We cannot compare holiday blues and stress to clinical depression and anxiety. It’s like comparing a cold to incapacitating flu. The emergency work I handle seems to be triggered by increased alcohol and substance abuse, less sleep than usual and financial stress. There is nothing that says “holidays” better than partying and spending with abandon. Unfortunately, these are also stressors for relapse of underlying mood disorders.
Many of the moms I know need a holiday after the Christmas holidays. Very often, they work until late in December, but their usual support systems of family, aftercare or nannies are not in place. There is a pressure to keep bored kids at least moderately entertained. There are more social commitments, with visiting family and friends. Wise moms have carefully crafted self-care slots; times when they can exercise or get their hair done. This time of year steals all those personal minutes. Many moms are left in a reactive space of service to others, grumpy and worn out.
Moms are the emotional carriers of most families. They do the family work of making sure everybody is happy and that things run smoothly. Nowhere is this magnified as much as with religious holidays. Add to this a touch of personal perfectionism and the pressure can become relentless.
Some of my patients are genuinely sad and lonely and become even more so over the holidays when they ruminate over their losses. Even when happy, some of us also have a deep melancholy for lost loved ones or broken ideals, such as with divorce. The relentless tinsel pressure to have fun when we are sad is exhausting.

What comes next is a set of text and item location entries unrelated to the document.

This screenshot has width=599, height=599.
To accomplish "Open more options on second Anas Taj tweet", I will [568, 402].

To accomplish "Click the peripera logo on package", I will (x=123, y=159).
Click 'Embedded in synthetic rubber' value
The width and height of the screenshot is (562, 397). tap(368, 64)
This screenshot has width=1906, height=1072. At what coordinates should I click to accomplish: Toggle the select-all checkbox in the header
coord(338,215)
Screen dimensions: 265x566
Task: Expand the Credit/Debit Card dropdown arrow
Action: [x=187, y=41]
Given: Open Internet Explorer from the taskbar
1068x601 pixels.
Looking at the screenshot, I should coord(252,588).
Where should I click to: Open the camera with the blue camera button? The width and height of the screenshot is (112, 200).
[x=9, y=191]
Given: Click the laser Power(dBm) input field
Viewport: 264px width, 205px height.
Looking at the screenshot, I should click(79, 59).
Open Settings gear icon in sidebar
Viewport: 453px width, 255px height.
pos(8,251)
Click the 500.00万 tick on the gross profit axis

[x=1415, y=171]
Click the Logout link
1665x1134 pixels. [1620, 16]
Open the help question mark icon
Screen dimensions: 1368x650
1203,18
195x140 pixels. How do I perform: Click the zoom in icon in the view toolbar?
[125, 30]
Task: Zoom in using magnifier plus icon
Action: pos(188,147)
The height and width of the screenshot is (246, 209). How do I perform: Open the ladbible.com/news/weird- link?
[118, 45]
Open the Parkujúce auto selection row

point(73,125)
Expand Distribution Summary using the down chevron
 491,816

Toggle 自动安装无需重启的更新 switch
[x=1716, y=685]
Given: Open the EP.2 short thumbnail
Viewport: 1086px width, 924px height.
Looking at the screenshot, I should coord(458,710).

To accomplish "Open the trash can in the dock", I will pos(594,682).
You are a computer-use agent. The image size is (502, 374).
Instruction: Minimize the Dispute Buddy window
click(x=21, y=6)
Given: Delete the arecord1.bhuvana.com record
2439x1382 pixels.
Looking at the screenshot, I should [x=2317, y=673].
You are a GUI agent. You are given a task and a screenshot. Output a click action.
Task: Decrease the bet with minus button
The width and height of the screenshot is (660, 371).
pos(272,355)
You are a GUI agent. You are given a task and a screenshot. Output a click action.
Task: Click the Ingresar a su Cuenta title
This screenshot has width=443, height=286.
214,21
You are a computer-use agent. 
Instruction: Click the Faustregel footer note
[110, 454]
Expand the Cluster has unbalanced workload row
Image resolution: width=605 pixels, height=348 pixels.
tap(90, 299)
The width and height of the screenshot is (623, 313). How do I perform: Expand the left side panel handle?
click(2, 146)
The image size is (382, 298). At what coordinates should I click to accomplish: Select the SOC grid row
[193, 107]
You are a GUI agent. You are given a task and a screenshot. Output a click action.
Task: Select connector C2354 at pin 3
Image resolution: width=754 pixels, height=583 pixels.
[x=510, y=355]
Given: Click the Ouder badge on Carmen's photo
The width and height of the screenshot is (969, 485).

In trying to find advice for my blog, my usual approach of turning towards neuroscience research for guidance failed miserably. But some of my saddest patients have offered deep wisdom for dealing with this period.
One patient who is profoundly bereaved does not try to escape her melancholy; it is not possible anyway. She uses the spirit of Christmas to help her grieve and has made new family rituals to help her and her family remember and connect. Another of my patients accepted things as they came as a result of a complicated divorce and used Christmas to forgive; striving for harmony rather than a perfect family picture that didn’t exist.
Many of my patients tell me that connecting with a place of worship, or going carolling is an antidote to all the parties and shopping.
For myself, I try to slow things down. Giving one family member my full attention is better for my soul than trying to connect with everyone. I refuse to do a shop dash for less than five items. I try to balance binge days by eating a bit less and moving a bit more. And I get out of town, even if only for a few days.
The holidays magnify expectations. We must have fun, we must party, we must host perfect dinners, our kids must get all that they desire, everyone must be happy, and we must love family members we would rather avoid. Or we can consciously choose not to and just take things as they come.